**INSTRUCTIONS**:
A) Quote the passage on the neural-network model below exactly, from "It is necessary" up to and including "machines (including robots).".
B) Answer these questions using the passage on the neural-network model below:
(i) What kind of special-purpose computers could execute the algorithms?
(ii) What two terms are given for the type of dynamic model the neural-network model is to learn?
(iii) In what have internal models been used?
C) Continue the passage on the neural-network model below, starting after its last sentence.

**READING PASSAGE**:
[Start of section]
A neural-network mathematical model that, relative to prior such models, places greater emphasis on some of the temporal aspects of real neural physical processes, has been proposed as a basis for massively parallel, distributed algorithms that learn dynamic models of possibly complex external processes by means of learning rules that are local in space and time. The algorithms could be made to perform such functions as recognition and prediction of words in speech and of objects depicted in video images. The approach embodied in this model is said to be “hardware-friendly” in the following sense: The algorithms would be amenable to execution by special-purpose computers implemented as very-large-scale integrated (VLSI) circuits that would operate at relatively high speeds and low power demands.
It is necessary to present a large amount of background information to give meaning to a brief summary of the present neural-network model:
- A dynamic model to be learned by the present neural-network model is of a type denoted an internal model or predictor. In simplest terms, an internal model is a set of equations that predicts future measurements on the basis of past and current ones. Internal models have been used in controlling industrial plants and machines (including robots).
[End of section]
**GIVEN INFORMATION**:
[Start of section]
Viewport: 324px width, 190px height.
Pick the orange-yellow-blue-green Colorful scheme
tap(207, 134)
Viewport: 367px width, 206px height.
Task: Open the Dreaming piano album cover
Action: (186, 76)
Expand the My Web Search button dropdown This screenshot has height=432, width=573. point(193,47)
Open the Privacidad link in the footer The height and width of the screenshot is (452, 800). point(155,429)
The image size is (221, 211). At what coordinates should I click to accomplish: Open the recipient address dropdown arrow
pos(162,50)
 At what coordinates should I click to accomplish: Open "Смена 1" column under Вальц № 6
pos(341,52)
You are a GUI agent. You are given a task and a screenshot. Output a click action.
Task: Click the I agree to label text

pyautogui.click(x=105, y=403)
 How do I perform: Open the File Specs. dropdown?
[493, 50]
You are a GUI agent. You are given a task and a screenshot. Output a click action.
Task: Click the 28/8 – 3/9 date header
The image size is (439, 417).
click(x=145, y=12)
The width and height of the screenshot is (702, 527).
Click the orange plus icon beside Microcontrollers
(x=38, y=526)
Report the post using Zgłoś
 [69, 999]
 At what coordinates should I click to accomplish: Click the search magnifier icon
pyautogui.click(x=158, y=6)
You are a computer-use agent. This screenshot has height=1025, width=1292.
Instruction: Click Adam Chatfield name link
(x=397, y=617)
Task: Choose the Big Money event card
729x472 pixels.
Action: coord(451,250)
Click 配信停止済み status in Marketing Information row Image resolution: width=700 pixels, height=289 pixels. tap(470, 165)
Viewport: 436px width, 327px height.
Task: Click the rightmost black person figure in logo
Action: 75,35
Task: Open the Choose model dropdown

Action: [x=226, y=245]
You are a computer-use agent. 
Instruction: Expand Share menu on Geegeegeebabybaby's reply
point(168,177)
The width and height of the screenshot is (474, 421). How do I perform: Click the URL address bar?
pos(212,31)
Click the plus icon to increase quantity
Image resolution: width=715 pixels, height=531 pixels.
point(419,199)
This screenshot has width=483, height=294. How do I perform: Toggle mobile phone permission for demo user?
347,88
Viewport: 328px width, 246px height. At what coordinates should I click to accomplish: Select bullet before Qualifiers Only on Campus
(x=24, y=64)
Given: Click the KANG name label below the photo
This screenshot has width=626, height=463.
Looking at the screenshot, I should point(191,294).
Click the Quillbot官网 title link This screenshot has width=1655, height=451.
[End of section]
**SOLVED PROBLEMS**:
A)
It is necessary to present a large amount of background information to give meaning to a brief summary of the present neural-network model:
- A dynamic model to be learned by the present neural-network model is of a type denoted an internal model or predictor. In simplest terms, an internal model is a set of equations that predicts future measurements on the basis of past and current ones. Internal models have been used in controlling industrial plants and machines (including robots).

B)
(i) Computers implemented as very-large-scale integrated (VLSI) circuits.
(ii) An internal model or predictor.
(iii) In controlling industrial plants and machines, including robots.

C)
- One of the conclusions drawn from Pavlov’s famous experiments was the observation that reinforcers of learning (basically, rewards and punishments) become progressively less efficient for causing adaptation of behavior as their predictability grows during the course of learning. The difference between the actual occurrence and the prediction of the reinforcer is denoted as the reinforcement prediction error signal. In what is known in the art as the temporal-difference model (TD model) of Pavlovian learning, the reinforcement prediction error signal is used to learn a reinforcement prediction signal. The desired reinforcement prediction signal is defined as a weighted sum of future reinforcement signals wherein reinforcements are progressively discounted with increasing time into the future. The reinforcement prediction error signal progressively decreases during learning as the reinforcement prediction signal becomes more similar to the desired reinforcement prediction signal.
- Algorithms based on the TD model (“TD algorithms”) have been analyzed and shown to be implementations of a variant of dynamic programming. Machine-learning studies have shown that TD algorithms are powerful means of solving reinforcement learning problems that involve delayed reinforcement. Examples of such problems include board games, which involve delayed rewards (winning) or punishments (losing).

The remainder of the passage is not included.